The way many politicians talk about Brexit, one could be forgiven for thinking that the process is clearly-defined and straightforward: the government invokes Article 50, and there is then a two year period of negotiations in which all the details are finalised. But that’s a hopeless oversimplification. The two year period is entirely arbitrary; it was included in the clause not because anyone had sat down and worked out how long it would take, but because they needed to include a time frame of some sort, and two years ‘felt’ about right. And I suspect that they didn’t spend a lot of time thinking about it either; after all, they never anticipated that anyone would actually be so silly as to trigger Article 50.
The surprising thing is not that some people are now actually questioning whether two years will be long enough; it is that so many are failing to question it, and are assuming that there is some science and thought behind the timetable.
There are other options, of course. Some of the Brexiters (especially those who were never really concerned about the economic consequences of the decision because their opposition to the EU is, and always was, ideological) are starting to feel concerned that attempts might be made to subvert the referendum result, and are thus arguing for a ‘hard’ exit. Under this scenario, the UK could simply repeal the Act which authorised membership in the first place, withdraw from all the institutions, and sort out the consequences afterwards. It would lead to a degree of chaos in the short term, but for those so-minded, that would be a price worth paying. And from their perspective, it would, in any case, be a price paid by someone else – i.e. the population at large.
I don’t know how long the actual formal process will take. There was a report last week that one academic was predicting that the process will take so long and be so complex that it will never actually happen. I think he’s wrong in principle; any structures put together by humans can always be torn apart by them as well and no structures last for ever. I suspect, though, that he may be right in saying that the sort of ‘soft’ exit which the government is seeking may be a more elusive goal than they are currently assuming, and may take longer to bring about.

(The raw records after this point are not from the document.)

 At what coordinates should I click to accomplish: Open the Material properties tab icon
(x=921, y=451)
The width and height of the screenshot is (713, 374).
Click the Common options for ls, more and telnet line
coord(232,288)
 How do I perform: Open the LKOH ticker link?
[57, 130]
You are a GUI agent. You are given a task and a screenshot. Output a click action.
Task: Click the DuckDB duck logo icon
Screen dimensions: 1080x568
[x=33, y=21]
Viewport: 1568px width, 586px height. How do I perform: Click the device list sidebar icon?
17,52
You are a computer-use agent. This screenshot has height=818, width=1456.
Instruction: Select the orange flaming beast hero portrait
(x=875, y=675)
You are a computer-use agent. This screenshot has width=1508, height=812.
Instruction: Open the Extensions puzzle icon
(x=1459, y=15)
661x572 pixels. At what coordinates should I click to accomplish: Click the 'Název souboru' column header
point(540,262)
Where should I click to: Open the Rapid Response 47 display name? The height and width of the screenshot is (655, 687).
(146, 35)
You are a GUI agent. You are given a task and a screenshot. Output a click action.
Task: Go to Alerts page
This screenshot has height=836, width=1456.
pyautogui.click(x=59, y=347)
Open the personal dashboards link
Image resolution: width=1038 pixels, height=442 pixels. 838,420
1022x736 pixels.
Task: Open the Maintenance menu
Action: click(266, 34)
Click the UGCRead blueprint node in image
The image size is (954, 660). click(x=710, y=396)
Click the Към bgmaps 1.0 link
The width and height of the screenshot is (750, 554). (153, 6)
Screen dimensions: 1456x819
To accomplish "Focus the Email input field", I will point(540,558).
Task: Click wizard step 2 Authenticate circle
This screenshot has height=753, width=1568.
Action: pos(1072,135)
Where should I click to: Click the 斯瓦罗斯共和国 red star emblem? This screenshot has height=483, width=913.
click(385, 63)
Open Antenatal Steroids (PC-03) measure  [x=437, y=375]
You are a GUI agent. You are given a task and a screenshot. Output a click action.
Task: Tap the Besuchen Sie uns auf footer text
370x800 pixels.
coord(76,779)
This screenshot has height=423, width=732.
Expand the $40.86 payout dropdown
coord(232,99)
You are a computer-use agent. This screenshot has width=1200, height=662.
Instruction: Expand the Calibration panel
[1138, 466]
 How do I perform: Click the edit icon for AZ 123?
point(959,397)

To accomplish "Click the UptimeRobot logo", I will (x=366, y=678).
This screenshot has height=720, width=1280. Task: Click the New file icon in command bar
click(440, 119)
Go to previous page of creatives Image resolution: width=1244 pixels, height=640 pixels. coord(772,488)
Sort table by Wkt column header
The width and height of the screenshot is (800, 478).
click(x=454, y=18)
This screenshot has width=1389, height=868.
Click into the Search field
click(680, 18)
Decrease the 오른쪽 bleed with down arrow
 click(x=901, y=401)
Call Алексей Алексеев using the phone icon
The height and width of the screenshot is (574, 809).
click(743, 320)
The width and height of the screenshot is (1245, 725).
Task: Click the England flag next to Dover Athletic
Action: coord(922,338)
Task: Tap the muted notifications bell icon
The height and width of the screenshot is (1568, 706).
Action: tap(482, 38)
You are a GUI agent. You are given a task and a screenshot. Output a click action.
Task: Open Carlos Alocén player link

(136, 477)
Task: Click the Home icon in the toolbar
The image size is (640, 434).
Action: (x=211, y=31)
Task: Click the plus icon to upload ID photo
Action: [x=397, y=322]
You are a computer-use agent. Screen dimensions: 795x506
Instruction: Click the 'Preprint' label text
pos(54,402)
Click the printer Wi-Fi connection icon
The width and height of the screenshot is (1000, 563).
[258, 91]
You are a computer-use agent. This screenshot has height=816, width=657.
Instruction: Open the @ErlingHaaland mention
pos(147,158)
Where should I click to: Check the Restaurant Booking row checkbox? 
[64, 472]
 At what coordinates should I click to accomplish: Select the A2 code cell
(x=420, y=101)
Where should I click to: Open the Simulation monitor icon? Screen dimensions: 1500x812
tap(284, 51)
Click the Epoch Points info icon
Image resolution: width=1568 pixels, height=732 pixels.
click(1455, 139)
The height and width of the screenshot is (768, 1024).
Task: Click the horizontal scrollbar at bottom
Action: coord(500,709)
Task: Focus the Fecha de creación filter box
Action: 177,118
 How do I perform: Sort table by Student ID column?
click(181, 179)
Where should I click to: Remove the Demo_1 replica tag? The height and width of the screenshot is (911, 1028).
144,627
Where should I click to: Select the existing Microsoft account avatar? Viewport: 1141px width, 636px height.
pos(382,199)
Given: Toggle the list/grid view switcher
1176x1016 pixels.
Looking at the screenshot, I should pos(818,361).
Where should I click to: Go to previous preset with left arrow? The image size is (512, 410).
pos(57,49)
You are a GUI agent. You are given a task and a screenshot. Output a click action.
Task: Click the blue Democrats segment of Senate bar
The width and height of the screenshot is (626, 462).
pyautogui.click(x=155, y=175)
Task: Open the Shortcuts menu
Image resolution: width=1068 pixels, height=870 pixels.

There is no particular reason for the UK to require a short timescale other than to satisfy the more rabid isolationists; from a more rational perspective, it’s in all our interests to ensure that, if it is really going to happen, it happens in the best and most controlled way possible. What is more likely is that the other 27 members will want it sorted quickly. From their perspective, they are facing a two year period in which a lot of time and energy will be focussed on the needs of one member who wants out, when most of them would prefer to be spending that time and energy on moving the institutions forward to meet the needs of those who want to stay.On that basis, those who are assuming that they can have as much time as they need may turn out to be as mistaken as those who think it can be done sensibly overnight, because both are making one common assumption – that the UK holds the cards and can set the timetable as well as the terms. It’s another variation on the idea that the UK is special and unique – but a rude awakening is the likelier prospect. And with any luck, that rude awakening will come sooner rather than later.